● Your objective: Repeat every line of the material that follows, word for word.

● Input for this task:
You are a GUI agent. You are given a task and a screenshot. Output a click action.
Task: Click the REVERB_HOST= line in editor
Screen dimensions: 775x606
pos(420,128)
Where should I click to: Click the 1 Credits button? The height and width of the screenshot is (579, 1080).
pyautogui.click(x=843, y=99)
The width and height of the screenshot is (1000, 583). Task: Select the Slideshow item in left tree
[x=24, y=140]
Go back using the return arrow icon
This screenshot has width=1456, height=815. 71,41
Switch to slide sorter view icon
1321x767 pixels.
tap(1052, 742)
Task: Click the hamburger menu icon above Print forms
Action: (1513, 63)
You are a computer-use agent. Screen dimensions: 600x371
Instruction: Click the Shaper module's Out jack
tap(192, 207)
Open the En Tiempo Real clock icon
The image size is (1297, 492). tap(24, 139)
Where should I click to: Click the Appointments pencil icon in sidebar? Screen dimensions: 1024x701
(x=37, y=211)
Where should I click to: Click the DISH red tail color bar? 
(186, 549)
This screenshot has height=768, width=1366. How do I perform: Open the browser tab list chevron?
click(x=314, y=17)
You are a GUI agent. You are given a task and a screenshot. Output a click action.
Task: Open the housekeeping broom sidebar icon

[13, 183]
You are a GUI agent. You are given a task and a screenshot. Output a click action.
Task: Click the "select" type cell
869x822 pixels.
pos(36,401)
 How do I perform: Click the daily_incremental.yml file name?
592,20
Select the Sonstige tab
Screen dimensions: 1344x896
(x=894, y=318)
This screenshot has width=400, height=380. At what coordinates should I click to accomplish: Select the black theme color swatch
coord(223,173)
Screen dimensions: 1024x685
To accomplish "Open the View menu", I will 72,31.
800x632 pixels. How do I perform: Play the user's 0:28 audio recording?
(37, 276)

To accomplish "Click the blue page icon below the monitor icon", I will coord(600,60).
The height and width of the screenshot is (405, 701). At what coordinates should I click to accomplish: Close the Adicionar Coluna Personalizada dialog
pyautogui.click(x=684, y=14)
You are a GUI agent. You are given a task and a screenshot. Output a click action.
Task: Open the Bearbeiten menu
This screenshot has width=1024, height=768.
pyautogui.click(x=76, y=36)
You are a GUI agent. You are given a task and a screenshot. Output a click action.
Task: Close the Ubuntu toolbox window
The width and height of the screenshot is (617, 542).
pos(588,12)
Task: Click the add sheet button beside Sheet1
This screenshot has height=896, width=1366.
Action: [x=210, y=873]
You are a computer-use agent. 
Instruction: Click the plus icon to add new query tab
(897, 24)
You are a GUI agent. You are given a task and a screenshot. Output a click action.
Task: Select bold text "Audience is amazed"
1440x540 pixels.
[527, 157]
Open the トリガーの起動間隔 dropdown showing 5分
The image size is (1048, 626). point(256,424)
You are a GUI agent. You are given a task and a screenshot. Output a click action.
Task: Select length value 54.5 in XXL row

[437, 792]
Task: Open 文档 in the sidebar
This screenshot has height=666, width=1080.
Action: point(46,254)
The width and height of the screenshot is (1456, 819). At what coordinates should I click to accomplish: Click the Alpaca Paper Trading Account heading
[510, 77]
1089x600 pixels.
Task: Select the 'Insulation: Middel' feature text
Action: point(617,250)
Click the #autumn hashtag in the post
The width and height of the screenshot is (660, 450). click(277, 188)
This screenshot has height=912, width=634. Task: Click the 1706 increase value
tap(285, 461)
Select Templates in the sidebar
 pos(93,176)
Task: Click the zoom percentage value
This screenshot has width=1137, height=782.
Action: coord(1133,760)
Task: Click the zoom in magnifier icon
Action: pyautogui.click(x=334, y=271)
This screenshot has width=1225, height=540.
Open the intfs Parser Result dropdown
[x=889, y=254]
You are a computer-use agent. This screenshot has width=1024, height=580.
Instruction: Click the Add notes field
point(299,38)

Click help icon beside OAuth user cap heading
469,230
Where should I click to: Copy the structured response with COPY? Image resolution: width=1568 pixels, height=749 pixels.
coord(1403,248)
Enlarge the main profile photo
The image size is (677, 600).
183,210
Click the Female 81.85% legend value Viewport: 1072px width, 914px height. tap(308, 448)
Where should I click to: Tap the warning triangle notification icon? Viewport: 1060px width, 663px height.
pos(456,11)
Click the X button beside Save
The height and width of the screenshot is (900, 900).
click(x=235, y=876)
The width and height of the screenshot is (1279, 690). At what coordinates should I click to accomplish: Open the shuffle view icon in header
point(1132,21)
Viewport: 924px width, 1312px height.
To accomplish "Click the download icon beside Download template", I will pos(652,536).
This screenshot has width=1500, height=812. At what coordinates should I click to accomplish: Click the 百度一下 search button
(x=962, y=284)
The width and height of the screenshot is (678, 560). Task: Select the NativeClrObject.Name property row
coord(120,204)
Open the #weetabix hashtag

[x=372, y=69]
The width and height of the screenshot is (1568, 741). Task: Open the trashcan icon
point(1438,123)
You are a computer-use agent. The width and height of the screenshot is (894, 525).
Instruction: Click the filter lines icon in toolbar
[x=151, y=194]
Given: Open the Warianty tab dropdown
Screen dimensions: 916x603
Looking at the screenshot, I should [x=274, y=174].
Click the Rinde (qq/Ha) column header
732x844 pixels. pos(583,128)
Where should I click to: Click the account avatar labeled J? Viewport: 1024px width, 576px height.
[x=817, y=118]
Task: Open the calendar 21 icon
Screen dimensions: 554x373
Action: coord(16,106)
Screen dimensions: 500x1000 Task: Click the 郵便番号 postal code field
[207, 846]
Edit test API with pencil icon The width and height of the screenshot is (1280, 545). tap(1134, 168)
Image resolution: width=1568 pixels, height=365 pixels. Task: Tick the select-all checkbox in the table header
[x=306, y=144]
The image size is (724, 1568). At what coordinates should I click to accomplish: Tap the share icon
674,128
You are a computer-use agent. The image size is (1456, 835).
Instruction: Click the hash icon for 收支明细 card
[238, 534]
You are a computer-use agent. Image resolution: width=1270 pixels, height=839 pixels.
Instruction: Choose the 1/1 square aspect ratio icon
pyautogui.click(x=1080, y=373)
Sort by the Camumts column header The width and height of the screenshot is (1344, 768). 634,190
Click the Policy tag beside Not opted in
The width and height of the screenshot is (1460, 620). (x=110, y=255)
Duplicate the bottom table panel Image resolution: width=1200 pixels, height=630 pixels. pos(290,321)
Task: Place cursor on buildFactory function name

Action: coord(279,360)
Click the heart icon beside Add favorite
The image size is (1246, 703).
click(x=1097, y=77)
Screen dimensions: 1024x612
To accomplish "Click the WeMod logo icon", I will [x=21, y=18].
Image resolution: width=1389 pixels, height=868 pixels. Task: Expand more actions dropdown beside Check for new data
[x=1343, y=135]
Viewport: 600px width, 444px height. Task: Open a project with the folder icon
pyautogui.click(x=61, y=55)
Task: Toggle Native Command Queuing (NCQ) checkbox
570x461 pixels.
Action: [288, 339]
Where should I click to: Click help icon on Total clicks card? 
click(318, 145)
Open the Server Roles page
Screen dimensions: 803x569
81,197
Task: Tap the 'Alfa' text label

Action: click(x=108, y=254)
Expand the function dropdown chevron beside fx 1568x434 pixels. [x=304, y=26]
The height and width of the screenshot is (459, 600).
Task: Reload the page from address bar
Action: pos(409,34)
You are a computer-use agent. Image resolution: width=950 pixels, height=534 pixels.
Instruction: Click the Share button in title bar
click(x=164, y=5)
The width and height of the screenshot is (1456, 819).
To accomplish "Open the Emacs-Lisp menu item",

● Result of the exercise:
You are a GUI agent. You are given a task and a screenshot. Output a click action.
Task: Click the REVERB_HOST= line in editor
Screen dimensions: 775x606
pos(420,128)
Where should I click to: Click the 1 Credits button? The height and width of the screenshot is (579, 1080).
pyautogui.click(x=843, y=99)
The width and height of the screenshot is (1000, 583). Task: Select the Slideshow item in left tree
[x=24, y=140]
Go back using the return arrow icon
This screenshot has width=1456, height=815. 71,41
Switch to slide sorter view icon
1321x767 pixels.
tap(1052, 742)
Task: Click the hamburger menu icon above Print forms
Action: (1513, 63)
You are a computer-use agent. Screen dimensions: 600x371
Instruction: Click the Shaper module's Out jack
tap(192, 207)
Open the En Tiempo Real clock icon
The image size is (1297, 492). tap(24, 139)
Where should I click to: Click the Appointments pencil icon in sidebar? Screen dimensions: 1024x701
(x=37, y=211)
Where should I click to: Click the DISH red tail color bar? 
(186, 549)
This screenshot has height=768, width=1366. How do I perform: Open the browser tab list chevron?
click(x=314, y=17)
You are a GUI agent. You are given a task and a screenshot. Output a click action.
Task: Open the housekeeping broom sidebar icon

[13, 183]
You are a GUI agent. You are given a task and a screenshot. Output a click action.
Task: Click the "select" type cell
869x822 pixels.
pos(36,401)
 How do I perform: Click the daily_incremental.yml file name?
592,20
Select the Sonstige tab
Screen dimensions: 1344x896
(x=894, y=318)
This screenshot has width=400, height=380. At what coordinates should I click to accomplish: Select the black theme color swatch
coord(223,173)
Screen dimensions: 1024x685
To accomplish "Open the View menu", I will 72,31.
800x632 pixels. How do I perform: Play the user's 0:28 audio recording?
(37, 276)

To accomplish "Click the blue page icon below the monitor icon", I will coord(600,60).
The height and width of the screenshot is (405, 701). At what coordinates should I click to accomplish: Close the Adicionar Coluna Personalizada dialog
pyautogui.click(x=684, y=14)
You are a GUI agent. You are given a task and a screenshot. Output a click action.
Task: Open the Bearbeiten menu
This screenshot has width=1024, height=768.
pyautogui.click(x=76, y=36)
You are a GUI agent. You are given a task and a screenshot. Output a click action.
Task: Close the Ubuntu toolbox window
The width and height of the screenshot is (617, 542).
pos(588,12)
Task: Click the add sheet button beside Sheet1
This screenshot has height=896, width=1366.
Action: [x=210, y=873]
You are a computer-use agent. 
Instruction: Click the plus icon to add new query tab
(897, 24)
You are a GUI agent. You are given a task and a screenshot. Output a click action.
Task: Select bold text "Audience is amazed"
1440x540 pixels.
[527, 157]
Open the トリガーの起動間隔 dropdown showing 5分
The image size is (1048, 626). point(256,424)
You are a GUI agent. You are given a task and a screenshot. Output a click action.
Task: Select length value 54.5 in XXL row

[437, 792]
Task: Open 文档 in the sidebar
This screenshot has height=666, width=1080.
Action: point(46,254)
The width and height of the screenshot is (1456, 819). At what coordinates should I click to accomplish: Click the Alpaca Paper Trading Account heading
[510, 77]
1089x600 pixels.
Task: Select the 'Insulation: Middel' feature text
Action: point(617,250)
Click the #autumn hashtag in the post
The width and height of the screenshot is (660, 450). click(277, 188)
This screenshot has height=912, width=634. Task: Click the 1706 increase value
tap(285, 461)
Select Templates in the sidebar
 pos(93,176)
Task: Click the zoom percentage value
This screenshot has width=1137, height=782.
Action: coord(1133,760)
Task: Click the zoom in magnifier icon
Action: pyautogui.click(x=334, y=271)
This screenshot has width=1225, height=540.
Open the intfs Parser Result dropdown
[x=889, y=254]
You are a computer-use agent. This screenshot has width=1024, height=580.
Instruction: Click the Add notes field
point(299,38)

Click help icon beside OAuth user cap heading
469,230
Where should I click to: Copy the structured response with COPY? Image resolution: width=1568 pixels, height=749 pixels.
coord(1403,248)
Enlarge the main profile photo
The image size is (677, 600).
183,210
Click the Female 81.85% legend value Viewport: 1072px width, 914px height. tap(308, 448)
Where should I click to: Tap the warning triangle notification icon? Viewport: 1060px width, 663px height.
pos(456,11)
Click the X button beside Save
The height and width of the screenshot is (900, 900).
click(x=235, y=876)
The width and height of the screenshot is (1279, 690). At what coordinates should I click to accomplish: Open the shuffle view icon in header
point(1132,21)
Viewport: 924px width, 1312px height.
To accomplish "Click the download icon beside Download template", I will pos(652,536).
This screenshot has width=1500, height=812. At what coordinates should I click to accomplish: Click the 百度一下 search button
(x=962, y=284)
The width and height of the screenshot is (678, 560). Task: Select the NativeClrObject.Name property row
coord(120,204)
Open the #weetabix hashtag

[x=372, y=69]
The width and height of the screenshot is (1568, 741). Task: Open the trashcan icon
point(1438,123)
You are a computer-use agent. The width and height of the screenshot is (894, 525).
Instruction: Click the filter lines icon in toolbar
[x=151, y=194]
Given: Open the Warianty tab dropdown
Screen dimensions: 916x603
Looking at the screenshot, I should [x=274, y=174].
Click the Rinde (qq/Ha) column header
732x844 pixels. pos(583,128)
Where should I click to: Click the account avatar labeled J? Viewport: 1024px width, 576px height.
[x=817, y=118]
Task: Open the calendar 21 icon
Screen dimensions: 554x373
Action: coord(16,106)
Screen dimensions: 500x1000 Task: Click the 郵便番号 postal code field
[207, 846]
Edit test API with pencil icon The width and height of the screenshot is (1280, 545). tap(1134, 168)
Image resolution: width=1568 pixels, height=365 pixels. Task: Tick the select-all checkbox in the table header
[x=306, y=144]
The image size is (724, 1568). At what coordinates should I click to accomplish: Tap the share icon
674,128
You are a computer-use agent. The image size is (1456, 835).
Instruction: Click the hash icon for 收支明细 card
[238, 534]
You are a computer-use agent. Image resolution: width=1270 pixels, height=839 pixels.
Instruction: Choose the 1/1 square aspect ratio icon
pyautogui.click(x=1080, y=373)
Sort by the Camumts column header The width and height of the screenshot is (1344, 768). 634,190
Click the Policy tag beside Not opted in
The width and height of the screenshot is (1460, 620). (x=110, y=255)
Duplicate the bottom table panel Image resolution: width=1200 pixels, height=630 pixels. pos(290,321)
Task: Place cursor on buildFactory function name

Action: coord(279,360)
Click the heart icon beside Add favorite
The image size is (1246, 703).
click(x=1097, y=77)
Screen dimensions: 1024x612
To accomplish "Click the WeMod logo icon", I will [x=21, y=18].
Image resolution: width=1389 pixels, height=868 pixels. Task: Expand more actions dropdown beside Check for new data
[x=1343, y=135]
Viewport: 600px width, 444px height. Task: Open a project with the folder icon
pyautogui.click(x=61, y=55)
Task: Toggle Native Command Queuing (NCQ) checkbox
570x461 pixels.
Action: [288, 339]
Where should I click to: Click help icon on Total clicks card? 
click(318, 145)
Open the Server Roles page
Screen dimensions: 803x569
81,197
Task: Tap the 'Alfa' text label

Action: click(x=108, y=254)
Expand the function dropdown chevron beside fx 1568x434 pixels. [x=304, y=26]
The height and width of the screenshot is (459, 600).
Task: Reload the page from address bar
Action: pos(409,34)
You are a computer-use agent. Image resolution: width=950 pixels, height=534 pixels.
Instruction: Click the Share button in title bar
click(x=164, y=5)
The width and height of the screenshot is (1456, 819).
To accomplish "Open the Emacs-Lisp menu item",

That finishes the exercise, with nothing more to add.